[Data lines]

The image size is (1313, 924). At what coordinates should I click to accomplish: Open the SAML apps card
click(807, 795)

--

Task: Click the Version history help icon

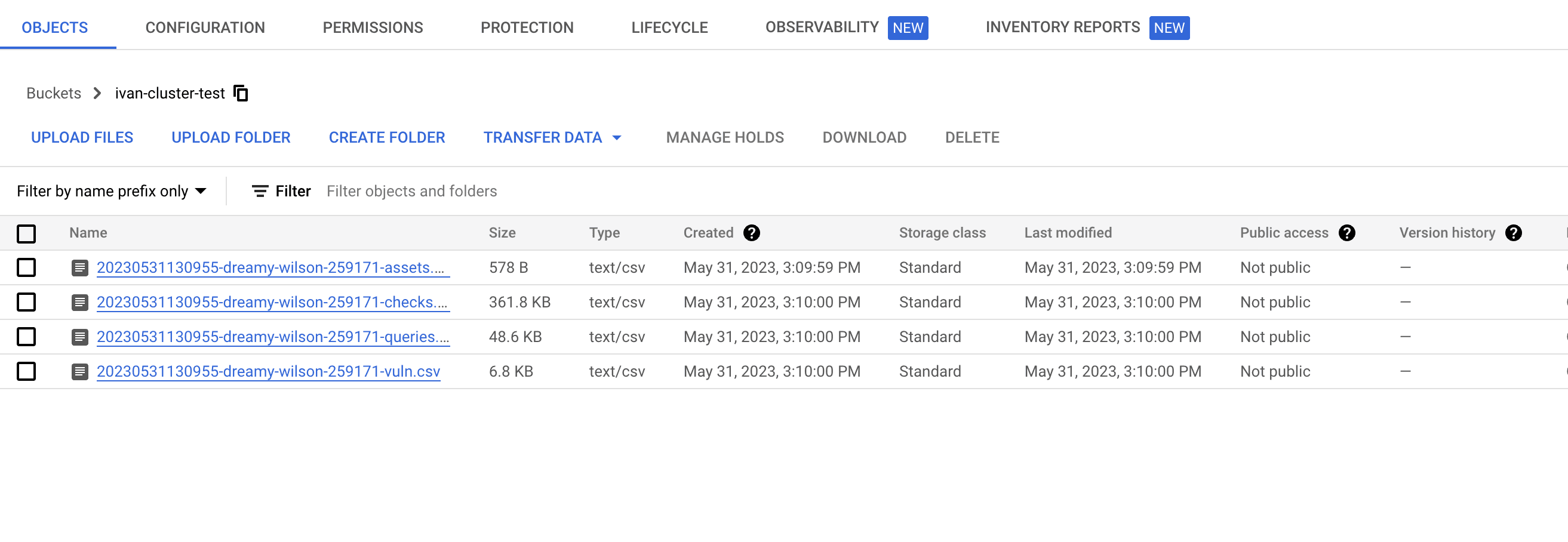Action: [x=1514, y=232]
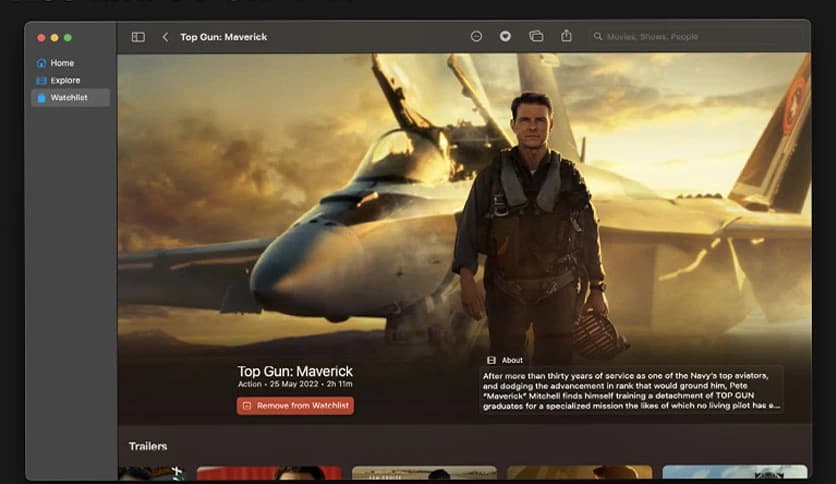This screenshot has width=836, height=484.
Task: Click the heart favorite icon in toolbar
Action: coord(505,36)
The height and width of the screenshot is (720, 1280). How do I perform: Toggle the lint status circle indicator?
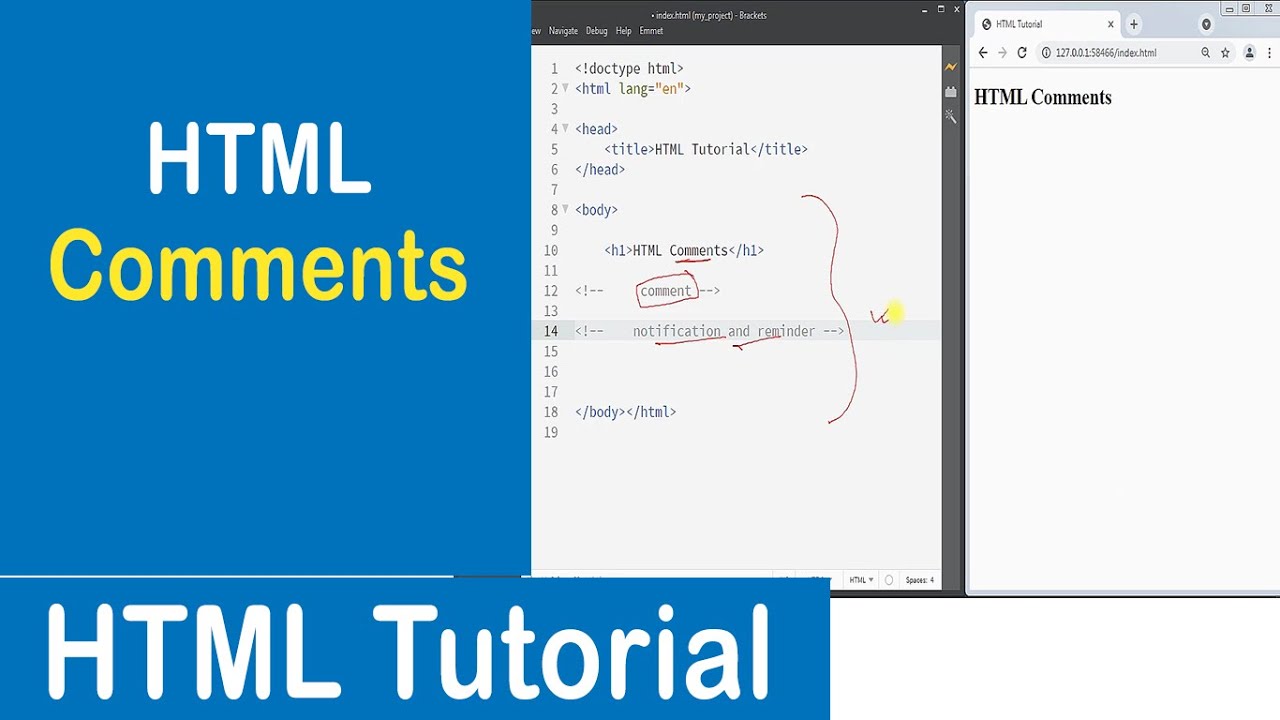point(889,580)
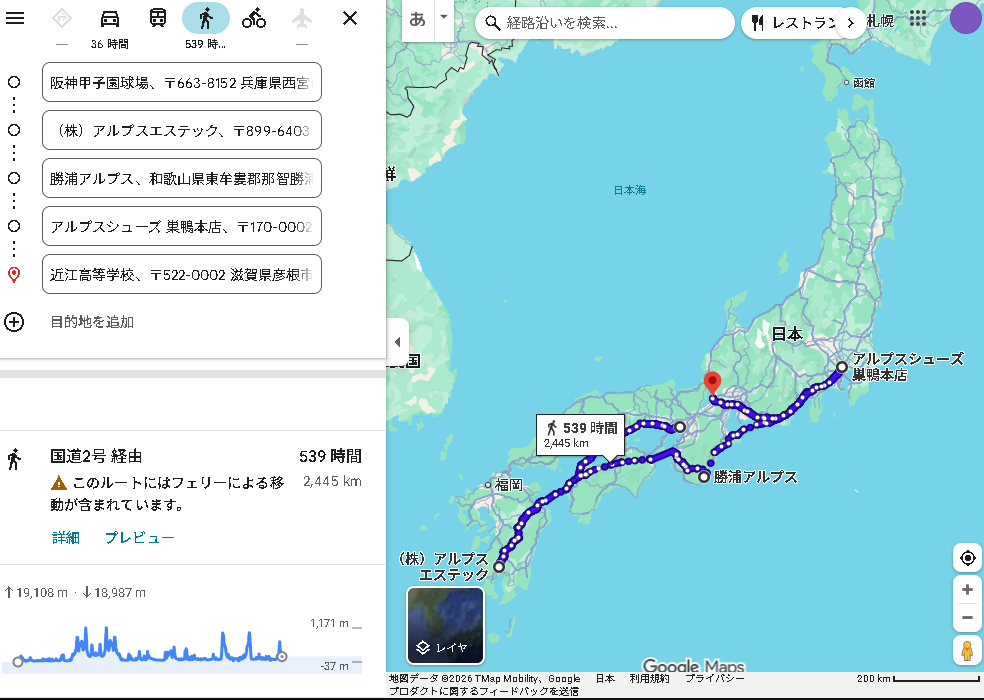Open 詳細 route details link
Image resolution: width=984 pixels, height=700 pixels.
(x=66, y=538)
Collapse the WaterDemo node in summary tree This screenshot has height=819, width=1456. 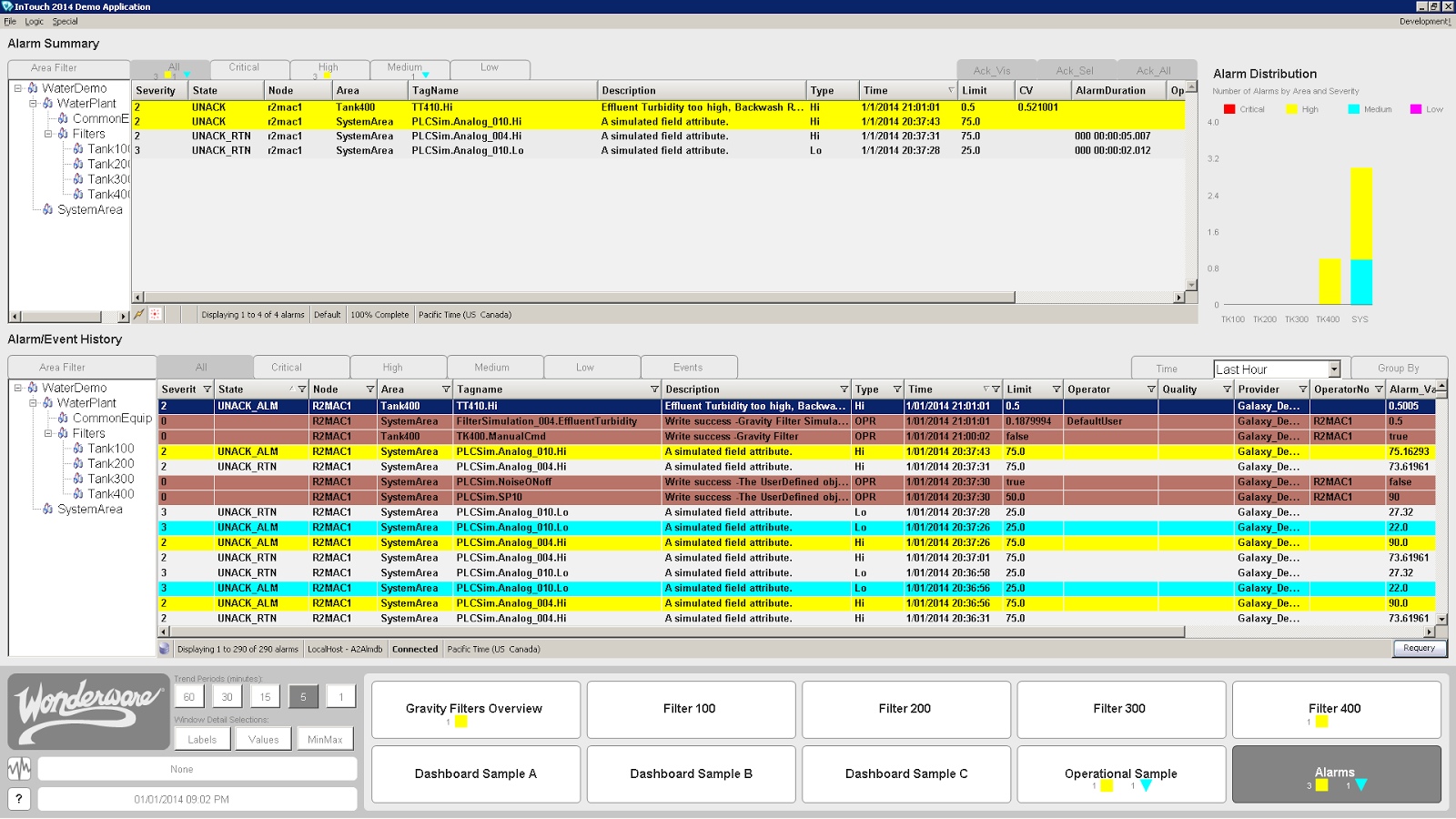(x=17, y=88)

...

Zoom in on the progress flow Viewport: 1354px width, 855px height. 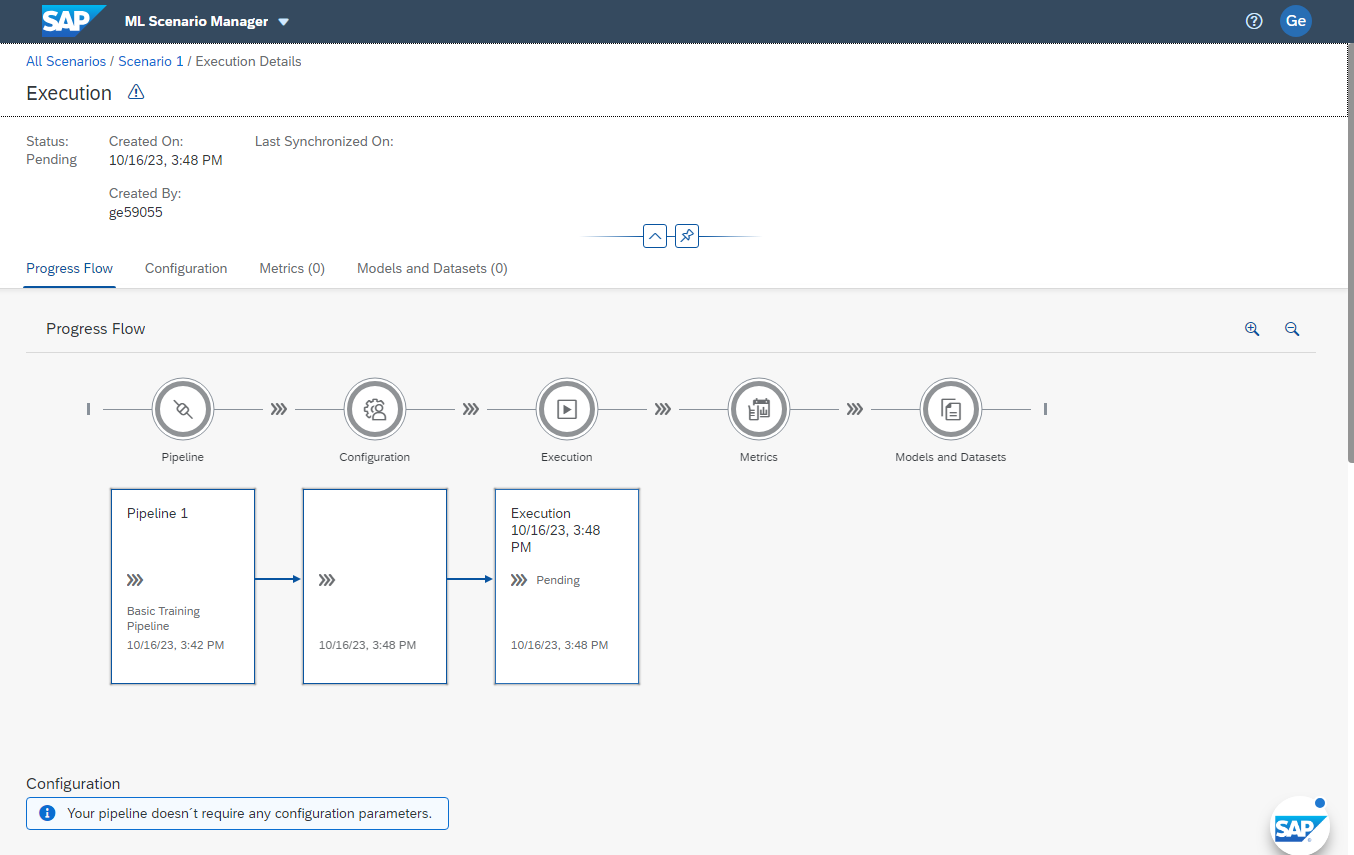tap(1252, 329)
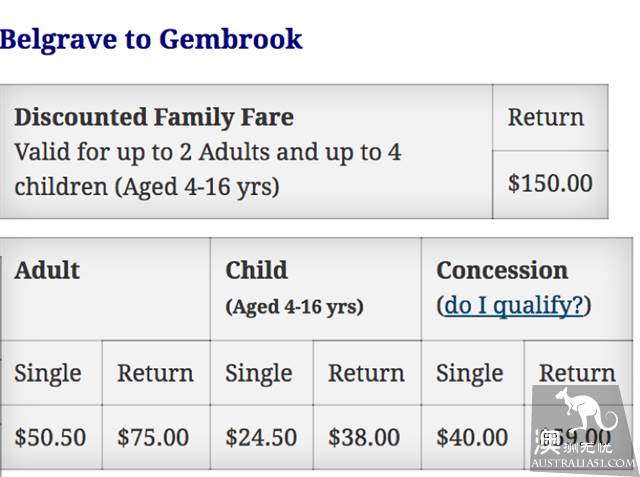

[Goal] Reproduce the entries from the line with "The image size" up to and including the line with "click(807, 795)", swapping "SAML apps card" for "SAML applications panel" and leaving everything else unchanged.

[Correct result]
The image size is (1313, 924). At what coordinates should I click to accomplish: Open the SAML applications panel
click(807, 795)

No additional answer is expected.